ABOUT THIS TASK: Below are entries; tally how many lines hold the string "green" and answer with only that figure.

SOURCE RECORDS:
* * *

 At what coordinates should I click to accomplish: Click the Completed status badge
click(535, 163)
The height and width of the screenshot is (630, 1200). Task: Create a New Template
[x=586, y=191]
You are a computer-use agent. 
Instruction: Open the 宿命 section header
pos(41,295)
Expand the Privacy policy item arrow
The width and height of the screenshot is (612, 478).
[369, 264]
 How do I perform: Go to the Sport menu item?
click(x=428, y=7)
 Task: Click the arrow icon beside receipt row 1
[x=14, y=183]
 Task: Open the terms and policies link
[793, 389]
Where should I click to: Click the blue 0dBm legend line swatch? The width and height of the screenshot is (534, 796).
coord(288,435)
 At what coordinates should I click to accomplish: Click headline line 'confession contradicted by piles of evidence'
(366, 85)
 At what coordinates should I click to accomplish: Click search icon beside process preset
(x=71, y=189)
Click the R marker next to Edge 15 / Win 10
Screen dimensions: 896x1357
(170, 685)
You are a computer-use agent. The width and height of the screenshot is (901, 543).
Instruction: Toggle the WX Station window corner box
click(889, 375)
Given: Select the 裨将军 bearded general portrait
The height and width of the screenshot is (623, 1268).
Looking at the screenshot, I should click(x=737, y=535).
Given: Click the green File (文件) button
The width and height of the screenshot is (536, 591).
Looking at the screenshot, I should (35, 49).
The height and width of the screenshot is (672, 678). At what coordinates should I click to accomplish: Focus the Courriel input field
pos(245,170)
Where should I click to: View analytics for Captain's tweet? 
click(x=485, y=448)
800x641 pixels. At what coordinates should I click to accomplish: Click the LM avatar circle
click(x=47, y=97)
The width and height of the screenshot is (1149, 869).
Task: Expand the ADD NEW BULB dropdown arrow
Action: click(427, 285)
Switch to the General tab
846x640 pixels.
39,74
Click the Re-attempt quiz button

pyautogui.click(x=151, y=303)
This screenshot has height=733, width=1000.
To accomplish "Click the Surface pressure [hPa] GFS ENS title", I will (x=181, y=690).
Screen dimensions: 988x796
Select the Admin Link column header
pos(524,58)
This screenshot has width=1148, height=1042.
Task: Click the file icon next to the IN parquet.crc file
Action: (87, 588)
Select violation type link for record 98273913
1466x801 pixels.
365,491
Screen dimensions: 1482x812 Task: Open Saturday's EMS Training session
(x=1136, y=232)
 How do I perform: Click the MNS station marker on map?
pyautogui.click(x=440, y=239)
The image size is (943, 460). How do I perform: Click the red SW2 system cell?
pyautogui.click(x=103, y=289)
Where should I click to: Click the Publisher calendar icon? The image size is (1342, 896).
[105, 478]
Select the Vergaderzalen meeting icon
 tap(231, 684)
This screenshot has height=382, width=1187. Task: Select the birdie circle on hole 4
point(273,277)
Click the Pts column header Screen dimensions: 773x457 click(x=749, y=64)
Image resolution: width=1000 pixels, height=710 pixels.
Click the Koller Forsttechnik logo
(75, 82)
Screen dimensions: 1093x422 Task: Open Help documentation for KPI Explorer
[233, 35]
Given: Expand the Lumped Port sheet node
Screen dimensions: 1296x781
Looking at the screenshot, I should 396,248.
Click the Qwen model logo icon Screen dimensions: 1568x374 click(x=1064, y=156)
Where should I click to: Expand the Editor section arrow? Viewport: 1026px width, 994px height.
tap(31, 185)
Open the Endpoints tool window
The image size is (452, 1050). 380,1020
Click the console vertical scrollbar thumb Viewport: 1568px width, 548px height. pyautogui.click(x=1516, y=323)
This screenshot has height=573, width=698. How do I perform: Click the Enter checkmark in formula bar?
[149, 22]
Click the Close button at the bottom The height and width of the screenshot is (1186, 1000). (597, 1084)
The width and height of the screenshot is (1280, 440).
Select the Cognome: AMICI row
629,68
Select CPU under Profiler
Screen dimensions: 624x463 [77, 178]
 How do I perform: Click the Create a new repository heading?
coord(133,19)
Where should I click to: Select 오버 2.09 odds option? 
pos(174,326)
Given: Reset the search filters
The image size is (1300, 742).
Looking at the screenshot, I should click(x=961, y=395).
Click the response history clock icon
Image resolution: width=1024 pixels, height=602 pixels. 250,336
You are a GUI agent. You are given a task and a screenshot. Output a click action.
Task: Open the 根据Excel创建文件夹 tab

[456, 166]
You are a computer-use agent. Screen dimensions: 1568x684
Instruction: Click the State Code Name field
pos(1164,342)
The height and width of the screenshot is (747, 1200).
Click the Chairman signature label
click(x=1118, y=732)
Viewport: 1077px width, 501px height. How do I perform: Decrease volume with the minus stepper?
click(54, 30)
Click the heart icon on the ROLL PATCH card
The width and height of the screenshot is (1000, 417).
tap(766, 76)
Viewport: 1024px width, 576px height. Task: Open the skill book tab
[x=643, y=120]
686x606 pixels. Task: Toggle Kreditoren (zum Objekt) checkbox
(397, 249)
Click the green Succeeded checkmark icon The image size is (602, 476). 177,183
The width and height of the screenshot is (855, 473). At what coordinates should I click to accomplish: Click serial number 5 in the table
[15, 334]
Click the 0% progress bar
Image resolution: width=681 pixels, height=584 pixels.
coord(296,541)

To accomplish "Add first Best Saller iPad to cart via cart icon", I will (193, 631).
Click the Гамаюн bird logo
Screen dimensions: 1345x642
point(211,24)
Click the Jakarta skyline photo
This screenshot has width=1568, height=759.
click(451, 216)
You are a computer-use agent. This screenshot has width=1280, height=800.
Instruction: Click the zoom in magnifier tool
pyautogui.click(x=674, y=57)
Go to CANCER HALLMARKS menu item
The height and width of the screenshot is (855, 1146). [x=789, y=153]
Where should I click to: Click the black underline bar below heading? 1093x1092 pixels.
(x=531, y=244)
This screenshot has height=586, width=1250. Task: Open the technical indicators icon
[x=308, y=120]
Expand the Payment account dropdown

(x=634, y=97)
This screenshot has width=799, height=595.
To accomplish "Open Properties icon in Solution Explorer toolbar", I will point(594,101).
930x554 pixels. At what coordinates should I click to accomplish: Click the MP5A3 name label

* * *

SOLUTION TO THIS TASK: 2